Son père, Jean Tostivint, et sa mère, Anne Tostivint, cultivateurs recommandables par leurs vertus, l’envoyèrent étudier à Dinan, au Collège des Laurents, puis il passa au Séminaire de Saint-Méen, où les Lazaristes le formèrent aux sciences sacrées.

L’abbé Tostivint reçut la tonsure et les ordres mineurs le 24 septembre 1774. Il fut ordonné sous-diacre à Dol, par dimissoire en date du 16 mars 1776, et diacre le 15 mars 1777. Enfin son évêque, Mgr des Laurents, l’éleva au sacerdoce le 19 septembre 1778, dans la chapelle de Saint-Méen.

Ses notes de Séminaire, qui ont été conservées, ne renseignent que sur la valeur intellectuelle de ses examens, qui furent jugés « passables » en général. On lui trouva aussi « de la voix et du chant ». (Arch. d'I.-et-V., G, 98).

Employé comme précepteur des enfants de M. et Mme de Bedée, sieur et dame du Moulin-Tizon, aussitôt après sa prêtrise, M. Tostivint conserva ces fonctions environ deux ans. L’éducation de ses élèves achevée, il demeura dans sa paroisse natale en attendant un poste et, le 14 avril 1783, il y obtint la desserte de la chapellenie des Aubry, en Landujan. Le 10 septembre suivant, il reçut des lettres de vicaire pour l’importante paroisse d’Evran, où il déploya son zèle jusqu’au mois de septembre 1792.
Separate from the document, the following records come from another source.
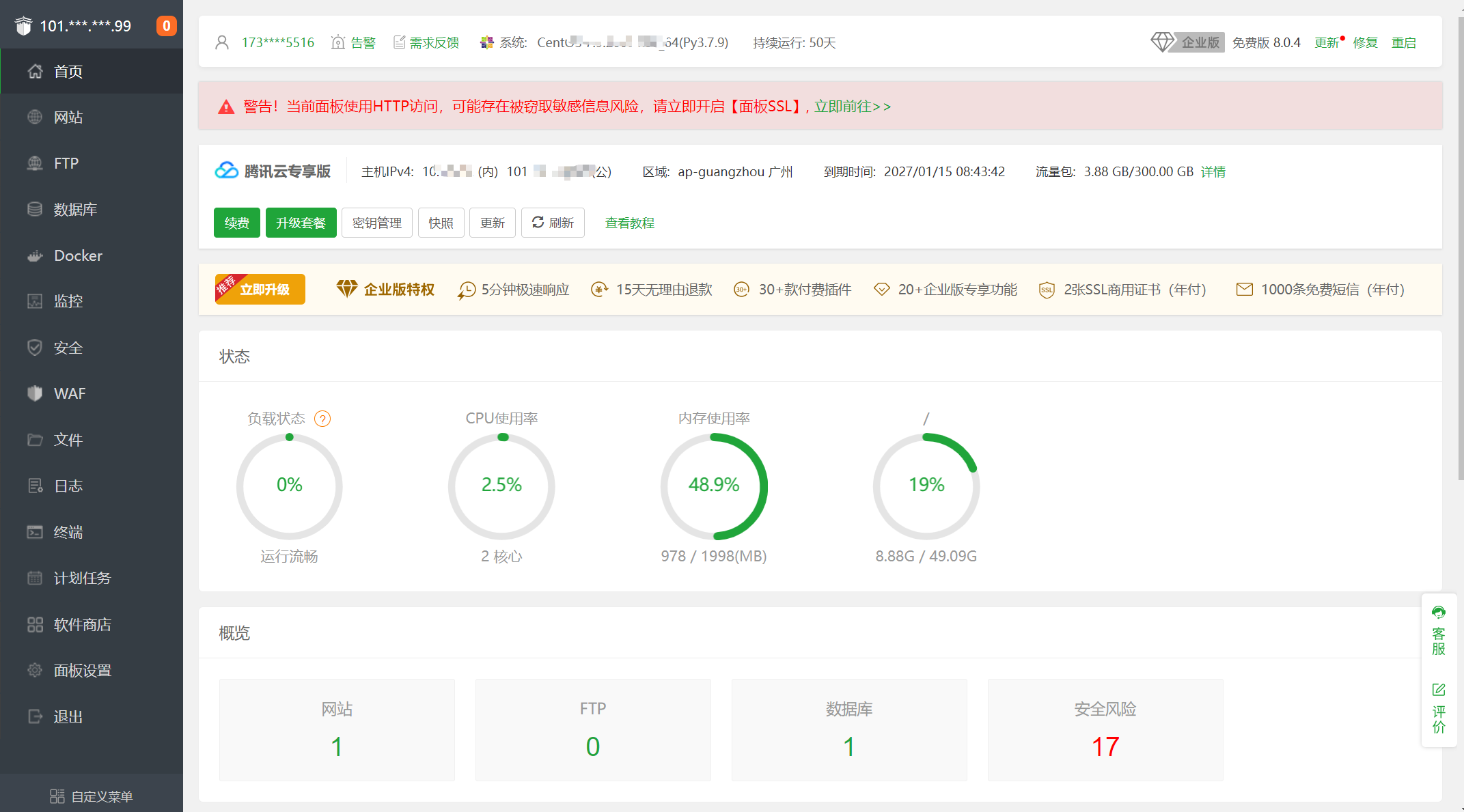Click the 自定义菜单 option at sidebar bottom
Image resolution: width=1464 pixels, height=812 pixels.
pos(92,796)
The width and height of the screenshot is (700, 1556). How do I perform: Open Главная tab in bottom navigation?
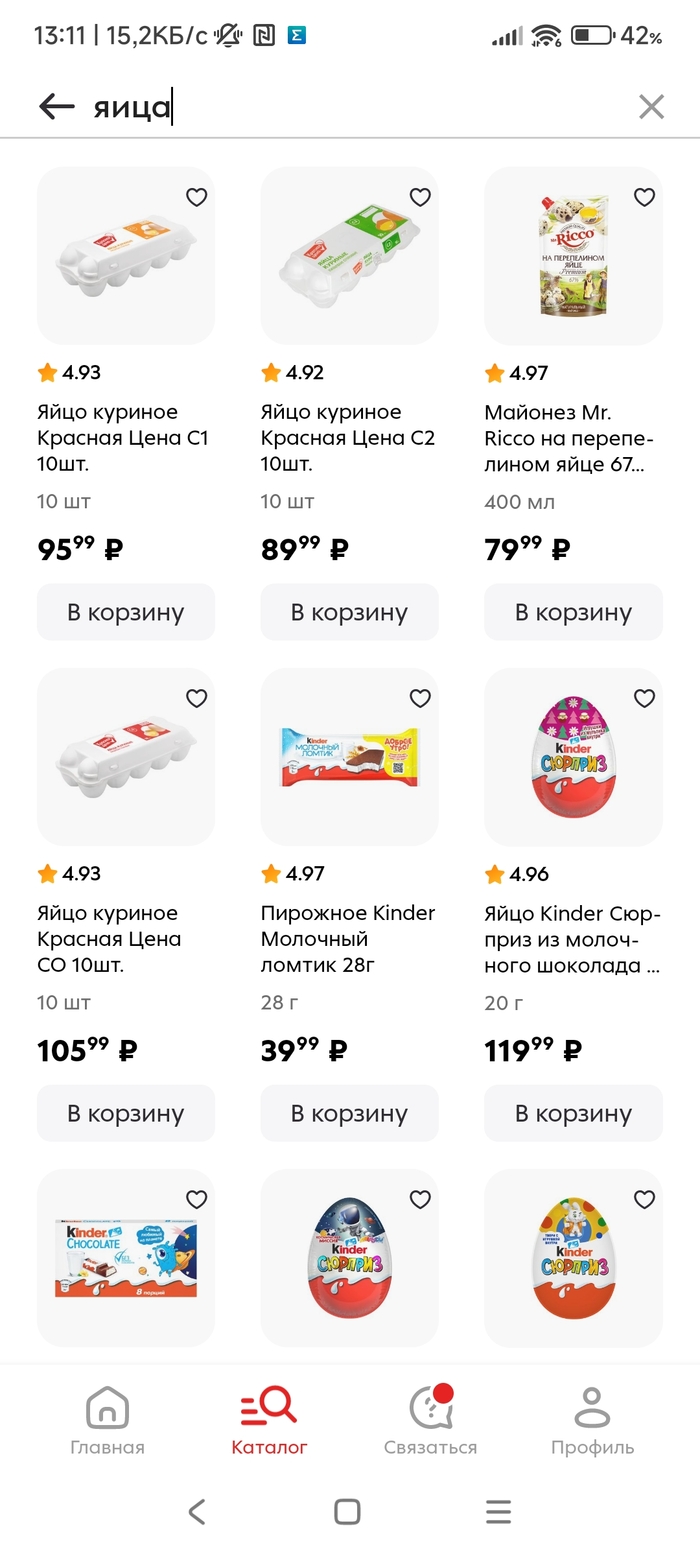pyautogui.click(x=107, y=1420)
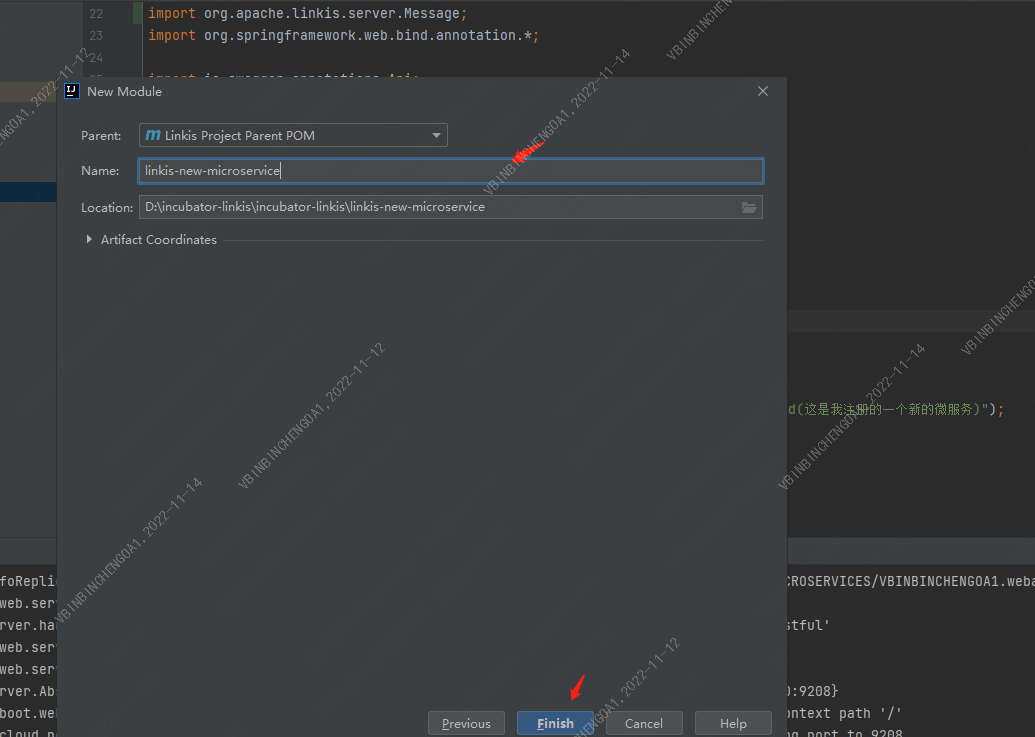
Task: Expand the Artifact Coordinates triangle
Action: 90,240
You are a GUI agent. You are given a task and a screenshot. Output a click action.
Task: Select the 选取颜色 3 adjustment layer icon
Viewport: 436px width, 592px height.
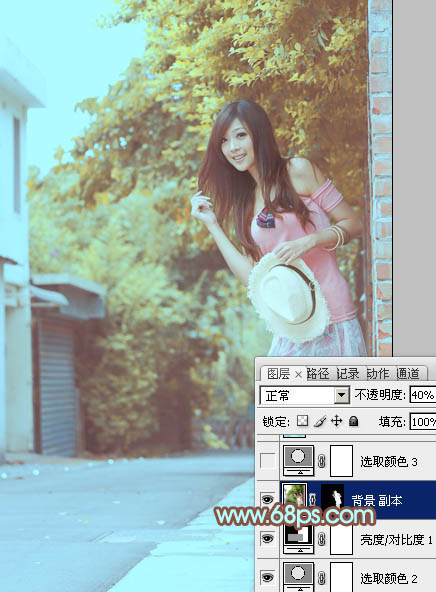[298, 461]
74. — Lorsque se déchaîna la Révolution, l’abbé Tostivint se refusa à faire dans les termes exigés par la loi le serment de fidélité à la Constitution schismatique du Clergé, mais, ainsi qu’il le déclara lui-même en 1794 devant ses juges, « ce n’était pas par antipathie préconçue contre le nouveau régime ». Cet ecclésiastique prêta, en effet, deux autres serments : « l’un, dit-il, quand les électeurs d’Evran l’élurent comme notable, l’autre, à l’occasion de sa nomination à une administration civile », qu’il nous a été impossible jusqu’ici de déterminer davantage. Seuls donc les scrupules religieux les plus honorables le guidèrent dans son refus et l’exposèrent à toutes les persécutions.

La loi du 26 août 1792 vint condamner à l’exil tous les recteurs insermentés et leurs vicaires, M. Regnault, recteur d’Evran, s’étant embarqué pour Jersey, M. Tostivint, qui s’était attiré, dit l’abbé Carron, la haine des révolutionnaires, le suivit dans sa déportation.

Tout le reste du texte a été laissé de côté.